We also evaluated nonhomologous end-joining (NHEJ) mechanism, a more prevalent pathway for error-prone repair of DNA double stand breaks (DSBs)21. NHEJ is characterized by the junctions of blunt-end, microhomology (may be defined as 1–3 bp) and small insertions (usually defined as <10 bp)22,23,24,25. For sample 1, by aligning top 500 junction sequences (after excluding those with paired breakpoints located inside same repeat sequences or SDs) to human genome and compared to each other at the broken ends, we observed 253 junctions with direct joining of the two ends (blunt ends rejoining) (50.6%), 195 junctions with microhomologies (1– bp) at the very end of the breakpoints (39%), and 5 junctions with small insertions of 1–7 bp (1%) (Supplementary Figs S6S7). For sample 2, the percentage is 53.8% for blunt ends joining, 36.7% for 1–3 bp microhomology and 1.5% for small insertion (Supplementary Figs S6S7).

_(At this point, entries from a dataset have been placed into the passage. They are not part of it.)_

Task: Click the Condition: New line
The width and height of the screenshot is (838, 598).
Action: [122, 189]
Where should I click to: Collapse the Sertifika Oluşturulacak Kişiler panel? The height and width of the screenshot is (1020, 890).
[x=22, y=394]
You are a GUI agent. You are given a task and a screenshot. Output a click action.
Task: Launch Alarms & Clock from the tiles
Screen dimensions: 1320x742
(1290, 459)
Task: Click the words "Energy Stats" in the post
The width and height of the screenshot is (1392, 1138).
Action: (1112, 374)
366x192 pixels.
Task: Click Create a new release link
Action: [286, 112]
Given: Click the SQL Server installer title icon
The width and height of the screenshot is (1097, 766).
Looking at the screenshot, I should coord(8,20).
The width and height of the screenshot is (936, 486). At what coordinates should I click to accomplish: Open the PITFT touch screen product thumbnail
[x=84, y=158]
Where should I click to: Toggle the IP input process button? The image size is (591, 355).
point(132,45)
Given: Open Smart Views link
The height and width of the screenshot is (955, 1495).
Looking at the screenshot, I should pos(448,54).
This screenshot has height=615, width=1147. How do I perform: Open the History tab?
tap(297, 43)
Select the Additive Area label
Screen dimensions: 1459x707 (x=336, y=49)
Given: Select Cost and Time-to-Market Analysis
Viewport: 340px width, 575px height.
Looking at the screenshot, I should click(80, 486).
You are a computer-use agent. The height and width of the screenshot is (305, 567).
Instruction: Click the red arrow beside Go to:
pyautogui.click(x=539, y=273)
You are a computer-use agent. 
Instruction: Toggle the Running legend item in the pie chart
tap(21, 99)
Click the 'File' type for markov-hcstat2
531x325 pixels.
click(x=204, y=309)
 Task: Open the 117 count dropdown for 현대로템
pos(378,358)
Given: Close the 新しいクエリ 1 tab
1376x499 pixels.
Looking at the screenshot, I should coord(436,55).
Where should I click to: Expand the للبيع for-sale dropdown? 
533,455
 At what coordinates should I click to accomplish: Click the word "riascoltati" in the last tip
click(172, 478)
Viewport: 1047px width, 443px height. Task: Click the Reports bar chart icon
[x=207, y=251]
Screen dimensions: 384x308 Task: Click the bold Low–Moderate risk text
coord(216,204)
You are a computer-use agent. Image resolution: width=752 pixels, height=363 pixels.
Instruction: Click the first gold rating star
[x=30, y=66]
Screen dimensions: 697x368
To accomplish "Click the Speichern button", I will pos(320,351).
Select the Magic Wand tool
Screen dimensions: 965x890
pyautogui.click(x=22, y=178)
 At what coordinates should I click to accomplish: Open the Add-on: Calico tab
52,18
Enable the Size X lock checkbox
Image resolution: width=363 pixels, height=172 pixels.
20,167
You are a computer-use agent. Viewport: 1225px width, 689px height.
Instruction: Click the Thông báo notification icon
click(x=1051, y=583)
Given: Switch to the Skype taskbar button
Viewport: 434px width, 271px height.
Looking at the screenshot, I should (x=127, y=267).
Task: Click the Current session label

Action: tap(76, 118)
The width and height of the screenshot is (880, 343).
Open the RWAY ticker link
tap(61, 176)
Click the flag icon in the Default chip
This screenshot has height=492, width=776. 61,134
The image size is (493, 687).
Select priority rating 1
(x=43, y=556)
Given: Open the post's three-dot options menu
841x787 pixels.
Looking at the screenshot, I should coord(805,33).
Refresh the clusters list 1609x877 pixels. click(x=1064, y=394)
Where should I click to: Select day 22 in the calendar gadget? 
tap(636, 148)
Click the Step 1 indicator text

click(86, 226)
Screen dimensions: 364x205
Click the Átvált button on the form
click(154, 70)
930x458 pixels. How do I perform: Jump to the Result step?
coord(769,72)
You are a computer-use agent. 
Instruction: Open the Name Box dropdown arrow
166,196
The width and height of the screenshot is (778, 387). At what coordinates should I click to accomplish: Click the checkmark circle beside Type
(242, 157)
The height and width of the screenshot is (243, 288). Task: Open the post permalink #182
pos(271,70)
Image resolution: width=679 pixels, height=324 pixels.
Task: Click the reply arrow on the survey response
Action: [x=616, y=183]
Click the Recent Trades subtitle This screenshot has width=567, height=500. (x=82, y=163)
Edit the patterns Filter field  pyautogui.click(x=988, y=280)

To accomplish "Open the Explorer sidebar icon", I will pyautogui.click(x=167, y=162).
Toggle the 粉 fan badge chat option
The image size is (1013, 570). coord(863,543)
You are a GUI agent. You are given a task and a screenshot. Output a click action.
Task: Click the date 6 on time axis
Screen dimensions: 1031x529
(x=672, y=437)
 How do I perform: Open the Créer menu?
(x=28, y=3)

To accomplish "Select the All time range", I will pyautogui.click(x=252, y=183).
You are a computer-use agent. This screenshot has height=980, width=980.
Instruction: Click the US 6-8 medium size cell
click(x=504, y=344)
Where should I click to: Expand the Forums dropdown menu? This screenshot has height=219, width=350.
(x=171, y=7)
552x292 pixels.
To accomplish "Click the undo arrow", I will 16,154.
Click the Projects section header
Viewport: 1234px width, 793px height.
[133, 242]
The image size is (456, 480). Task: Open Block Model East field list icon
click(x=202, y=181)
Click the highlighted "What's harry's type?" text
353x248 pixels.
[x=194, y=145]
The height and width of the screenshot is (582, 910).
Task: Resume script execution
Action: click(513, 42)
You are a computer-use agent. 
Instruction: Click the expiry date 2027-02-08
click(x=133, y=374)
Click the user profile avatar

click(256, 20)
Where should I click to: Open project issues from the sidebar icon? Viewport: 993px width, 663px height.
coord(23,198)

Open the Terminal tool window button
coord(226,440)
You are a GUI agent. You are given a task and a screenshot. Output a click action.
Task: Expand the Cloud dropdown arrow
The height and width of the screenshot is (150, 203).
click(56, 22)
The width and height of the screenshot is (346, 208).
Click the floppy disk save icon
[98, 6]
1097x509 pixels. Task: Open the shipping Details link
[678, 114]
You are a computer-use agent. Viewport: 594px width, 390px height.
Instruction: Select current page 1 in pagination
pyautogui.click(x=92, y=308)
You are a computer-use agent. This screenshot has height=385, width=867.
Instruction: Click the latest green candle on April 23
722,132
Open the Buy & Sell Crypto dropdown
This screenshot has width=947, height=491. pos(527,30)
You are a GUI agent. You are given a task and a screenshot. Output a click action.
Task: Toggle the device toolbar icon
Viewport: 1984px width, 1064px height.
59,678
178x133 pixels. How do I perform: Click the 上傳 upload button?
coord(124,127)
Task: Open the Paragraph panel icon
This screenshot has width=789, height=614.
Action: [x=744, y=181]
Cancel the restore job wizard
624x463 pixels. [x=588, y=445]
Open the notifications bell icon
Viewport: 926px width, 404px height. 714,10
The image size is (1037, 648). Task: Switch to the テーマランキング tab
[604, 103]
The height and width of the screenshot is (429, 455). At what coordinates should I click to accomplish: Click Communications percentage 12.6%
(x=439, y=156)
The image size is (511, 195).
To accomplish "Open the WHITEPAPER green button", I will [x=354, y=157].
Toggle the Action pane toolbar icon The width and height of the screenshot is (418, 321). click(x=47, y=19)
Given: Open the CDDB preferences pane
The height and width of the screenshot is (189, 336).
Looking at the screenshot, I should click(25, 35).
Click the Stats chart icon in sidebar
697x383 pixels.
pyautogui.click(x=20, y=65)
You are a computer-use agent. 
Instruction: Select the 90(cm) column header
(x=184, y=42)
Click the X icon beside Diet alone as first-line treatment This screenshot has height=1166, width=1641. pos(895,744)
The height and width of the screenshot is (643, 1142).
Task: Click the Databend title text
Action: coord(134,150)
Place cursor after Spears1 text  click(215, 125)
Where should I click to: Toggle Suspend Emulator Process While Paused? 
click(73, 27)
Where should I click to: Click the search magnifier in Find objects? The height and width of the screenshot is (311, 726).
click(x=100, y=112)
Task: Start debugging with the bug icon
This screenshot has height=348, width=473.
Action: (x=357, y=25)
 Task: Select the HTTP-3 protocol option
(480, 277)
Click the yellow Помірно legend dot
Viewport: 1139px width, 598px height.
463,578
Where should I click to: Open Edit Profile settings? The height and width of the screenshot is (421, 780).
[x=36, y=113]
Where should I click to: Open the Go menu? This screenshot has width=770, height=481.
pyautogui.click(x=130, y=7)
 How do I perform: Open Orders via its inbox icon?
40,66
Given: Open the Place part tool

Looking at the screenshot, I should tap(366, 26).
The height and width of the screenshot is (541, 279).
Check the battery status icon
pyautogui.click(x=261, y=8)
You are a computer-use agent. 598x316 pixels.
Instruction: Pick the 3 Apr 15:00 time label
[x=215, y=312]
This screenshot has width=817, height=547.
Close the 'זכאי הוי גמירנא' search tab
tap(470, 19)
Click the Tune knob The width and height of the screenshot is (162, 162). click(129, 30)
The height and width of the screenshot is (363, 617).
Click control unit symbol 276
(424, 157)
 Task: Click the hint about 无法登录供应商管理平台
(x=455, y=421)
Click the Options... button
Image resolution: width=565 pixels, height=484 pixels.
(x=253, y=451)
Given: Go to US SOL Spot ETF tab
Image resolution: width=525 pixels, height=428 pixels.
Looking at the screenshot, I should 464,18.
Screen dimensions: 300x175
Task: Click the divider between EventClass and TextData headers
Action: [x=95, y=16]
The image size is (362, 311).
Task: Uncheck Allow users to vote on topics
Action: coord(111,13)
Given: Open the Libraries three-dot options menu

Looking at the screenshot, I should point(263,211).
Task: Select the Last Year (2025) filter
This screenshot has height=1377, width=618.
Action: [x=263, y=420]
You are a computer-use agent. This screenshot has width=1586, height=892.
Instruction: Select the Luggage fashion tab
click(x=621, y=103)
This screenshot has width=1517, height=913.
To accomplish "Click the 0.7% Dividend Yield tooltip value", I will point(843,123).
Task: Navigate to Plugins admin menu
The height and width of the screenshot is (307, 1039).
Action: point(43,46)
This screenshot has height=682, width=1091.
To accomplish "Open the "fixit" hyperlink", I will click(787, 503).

The data suggests that eccDNAs are frequently formed through simple blunt end joining or microhomologies, consistent with the NHEJ-mediated DNA repair. In addition, we observed 47 junction sequences in sample 1 and 39 junctions in sample 2 with microhomologies of 4–16 bp at the very end (8–0.4%) (Supplementary Figs S6 and S8). These sequences may indicate the mechanisms of microhomology-mediated end joining (MMEJ) or microhomology involved replication-based mechanisms.

Further validation of circulating eccDNAs

To further validate our observation, we performed eccDNA analysis in an additional cfDNA sample (Sample 4) with greatly increased sequencing depth. eccDNAs in this sample were initially enriched with two technical replicates (Replicate 1 and Replicate 2) and then with two more replicates (Replicate 3 and Replicate 4). Each replicate used an input of 10ng cfDNA. For each replicate, we received 95 to 119 million raw read counts, and 88 to 109 million being mapped to the human genome, which is over 4-folds more mapped sequences than in samples 1 to 3. When using read depth >10 as a cutoff, unique eccDNA counts were 19508, 25723, 24764, 26069 in Replicates 1 to 4, respectively (Supplementary Table S3). The chromosome origins, the breakpoints on eccDNAs (left breakpoints, right breakpoints) and the estimated read depth, for all the four samples were listed in Supplementary Table S4.

To determine if these eccDNAs were overlapped in different replicates, we intersected the breakpoint regions (±20 bp of each breakpoint) of these eccDNAs between technical replicates and examined whether the intersected eccDNAs shared the same breakpoints. Among over 20 thousand of eccDNAs in each replicate, we observed only 12 eccDNAs with exactly same breakpoints between Replicates 1 and 2, and 15 eccDNAs between Replicates 3 and 4. Only two eccDNAs were shared in all four replicates. The detailed information of the same eccDNA captured by different replicates is listed in Supplementary Table S5. The genome view of eccDNAs in all four replicates is shown in Supplementary Fig. S9.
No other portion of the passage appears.